*** 本文

図2図2は、本発明に適用可能な熱電素子の一実施態様を示す。図2(a)は、ペルチェ素子の断面図を示し、図2(b)は、ペルチェ素子の原理の模式図を示す。
図3図3は、本発明の一実施態様における試料ホルダーを示す図である。
【発明を実施するための形態】
【0022】
本発明の試料ホルダーは、試料及び/又は試料メッシュ設置部を有する試料ホルダー軸部と、前記試料ホルダー軸部を格納可能な外筒部と、冷却部と、前記冷却部に近接して設置された熱電素子とを有することを特徴とする。試料及び/又は試料メッシュ設置部を有する試料ホルダー軸部については、特に限定されず、試料を設置する試料設置部のみを有してもよい。
【0023】
また、本発明において、冷却部の配置位置については特に限定されないが、例えば、試料ホルダーの取っ手側に配置することができる。冷却部においては、具体的には、液体窒素、液体ヘリウム、又は固体の冷媒等を利用して、試料ホルダー軸、遮蔽部(有る場合)、ひいては、試料を冷却することが可能となる。
【0024】
本発明においては、前記冷却部に近接して設置された熱電素子を有する。本発明において、熱電素子の配置位置についても、冷却部に近接して設置されていれば、特に限定されない。熱電素子によって、効率的に、試料に要求される温度を設定する、すなわち、温度制御することが可能となる。

******

短い課題 A = リストの先頭の行から「Image resolution: width=1456 pixels, height=819 pixels. I」を含む行までを、「coordinates」を「location」に入れ替え、ほかは変えずにもう一度書いてください。

*** 演習資料

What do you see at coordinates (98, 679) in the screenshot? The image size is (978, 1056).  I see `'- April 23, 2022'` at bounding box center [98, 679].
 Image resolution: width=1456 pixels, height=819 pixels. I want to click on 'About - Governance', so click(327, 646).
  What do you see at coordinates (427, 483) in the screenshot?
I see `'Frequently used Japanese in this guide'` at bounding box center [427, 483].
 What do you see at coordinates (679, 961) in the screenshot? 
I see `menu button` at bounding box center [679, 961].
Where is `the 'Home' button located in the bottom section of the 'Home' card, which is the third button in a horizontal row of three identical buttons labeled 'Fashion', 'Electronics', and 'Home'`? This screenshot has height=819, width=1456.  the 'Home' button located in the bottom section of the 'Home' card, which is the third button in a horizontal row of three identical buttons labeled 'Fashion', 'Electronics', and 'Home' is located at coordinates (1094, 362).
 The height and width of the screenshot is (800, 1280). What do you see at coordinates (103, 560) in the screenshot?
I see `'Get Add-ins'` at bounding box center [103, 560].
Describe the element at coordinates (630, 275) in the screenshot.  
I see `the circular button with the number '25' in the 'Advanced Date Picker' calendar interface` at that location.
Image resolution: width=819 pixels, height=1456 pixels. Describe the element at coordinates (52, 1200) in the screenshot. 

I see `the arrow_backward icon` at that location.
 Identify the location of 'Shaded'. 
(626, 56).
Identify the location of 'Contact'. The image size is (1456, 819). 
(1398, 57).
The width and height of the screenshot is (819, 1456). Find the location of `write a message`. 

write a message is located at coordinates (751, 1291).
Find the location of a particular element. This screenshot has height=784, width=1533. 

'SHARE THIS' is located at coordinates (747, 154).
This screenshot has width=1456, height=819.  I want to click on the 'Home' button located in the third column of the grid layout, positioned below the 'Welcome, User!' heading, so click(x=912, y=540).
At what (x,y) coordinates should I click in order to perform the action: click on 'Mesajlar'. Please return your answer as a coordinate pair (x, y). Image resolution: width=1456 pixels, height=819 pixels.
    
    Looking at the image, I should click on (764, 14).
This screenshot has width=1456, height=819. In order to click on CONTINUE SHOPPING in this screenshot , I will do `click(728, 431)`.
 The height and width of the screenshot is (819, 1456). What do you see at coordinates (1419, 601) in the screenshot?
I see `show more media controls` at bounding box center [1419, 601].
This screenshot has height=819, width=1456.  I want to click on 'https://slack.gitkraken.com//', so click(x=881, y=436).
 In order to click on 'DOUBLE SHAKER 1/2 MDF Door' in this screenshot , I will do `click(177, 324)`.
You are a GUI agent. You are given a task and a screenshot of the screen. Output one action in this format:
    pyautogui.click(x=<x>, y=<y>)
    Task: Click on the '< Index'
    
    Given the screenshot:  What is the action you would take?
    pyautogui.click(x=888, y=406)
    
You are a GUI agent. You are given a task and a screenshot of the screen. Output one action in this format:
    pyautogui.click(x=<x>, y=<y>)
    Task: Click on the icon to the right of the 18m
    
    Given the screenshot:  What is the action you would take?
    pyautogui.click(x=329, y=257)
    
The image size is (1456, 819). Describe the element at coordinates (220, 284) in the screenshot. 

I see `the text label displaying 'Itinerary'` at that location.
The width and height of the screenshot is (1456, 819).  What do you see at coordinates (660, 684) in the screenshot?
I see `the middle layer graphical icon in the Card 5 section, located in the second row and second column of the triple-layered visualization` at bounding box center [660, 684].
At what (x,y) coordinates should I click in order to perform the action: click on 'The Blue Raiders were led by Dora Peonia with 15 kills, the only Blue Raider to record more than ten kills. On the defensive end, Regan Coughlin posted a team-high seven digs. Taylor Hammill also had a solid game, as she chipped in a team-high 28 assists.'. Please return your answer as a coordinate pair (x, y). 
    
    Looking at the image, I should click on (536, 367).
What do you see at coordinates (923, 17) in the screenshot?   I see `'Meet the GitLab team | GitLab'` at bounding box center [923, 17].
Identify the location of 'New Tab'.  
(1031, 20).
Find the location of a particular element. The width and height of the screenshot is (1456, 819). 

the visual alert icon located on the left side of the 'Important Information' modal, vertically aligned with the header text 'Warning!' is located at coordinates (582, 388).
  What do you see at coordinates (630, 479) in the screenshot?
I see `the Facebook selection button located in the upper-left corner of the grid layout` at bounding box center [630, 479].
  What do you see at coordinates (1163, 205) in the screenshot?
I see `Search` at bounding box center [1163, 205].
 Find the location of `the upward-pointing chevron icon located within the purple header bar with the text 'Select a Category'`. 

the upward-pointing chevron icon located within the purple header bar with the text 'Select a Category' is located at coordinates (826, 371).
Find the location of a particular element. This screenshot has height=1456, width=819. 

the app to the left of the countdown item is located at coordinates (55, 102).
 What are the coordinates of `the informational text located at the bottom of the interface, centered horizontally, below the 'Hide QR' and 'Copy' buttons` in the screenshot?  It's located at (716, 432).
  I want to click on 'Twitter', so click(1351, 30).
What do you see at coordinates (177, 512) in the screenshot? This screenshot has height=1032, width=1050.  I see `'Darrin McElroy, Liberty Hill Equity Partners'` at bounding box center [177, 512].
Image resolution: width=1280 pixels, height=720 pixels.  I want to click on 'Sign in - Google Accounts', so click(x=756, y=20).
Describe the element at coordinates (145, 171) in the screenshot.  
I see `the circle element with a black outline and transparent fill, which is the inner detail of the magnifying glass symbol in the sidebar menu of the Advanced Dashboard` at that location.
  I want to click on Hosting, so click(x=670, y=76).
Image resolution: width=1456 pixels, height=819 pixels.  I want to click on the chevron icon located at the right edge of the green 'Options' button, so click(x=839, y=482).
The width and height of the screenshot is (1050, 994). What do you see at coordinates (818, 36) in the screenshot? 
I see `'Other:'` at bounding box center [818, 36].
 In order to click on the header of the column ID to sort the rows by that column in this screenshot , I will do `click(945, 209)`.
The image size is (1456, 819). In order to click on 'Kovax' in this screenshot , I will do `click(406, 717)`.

******

短い課題 B = 試料ホルダーの文章を、示された最後の文の後から引き継いで書き続けること。

回答 A =
What do you see at location (98, 679) in the screenshot? The image size is (978, 1056).  I see `'- April 23, 2022'` at bounding box center [98, 679].
 Image resolution: width=1456 pixels, height=819 pixels. I want to click on 'About - Governance', so click(327, 646).

回答 B =
【0025】
本発明においては、熱電素子の配置位置について、冷却部に近接して設置されていればよく、例えば、固体の冷媒等の冷却部を放熱面側に押し付けるような構造でも良いし、隙間を空けて冷気を当てるような構造でも良い。冷気を当てる場合は、自然対流でもファンなどを用いた強制対流でもいいが、強制対流が振動を発生する場合は、強制対流の程度にもよるが、自然対流が望ましい。自然対流の場合でも、固体の冷媒が十分に低い温度を有しているので、放熱面側と固体冷媒等の冷却部の冷気の間に大きな温度勾配があるので、十分な熱の移動が発生し放熱面を適切に冷却できるものと考えられる。なお、自然対流よりも強制対流で、空冷よりも水冷による放熱の処理が有効である。
【0026】
すなわち、本発明の試料ホルダーの好ましい実施態様において、前記冷却部の冷媒は、固体冷媒、液体冷媒、又は気体冷媒からなることを特徴とする。上述及び後述するように、冷媒は、固体であっても、液体であっても、気体であってもよい。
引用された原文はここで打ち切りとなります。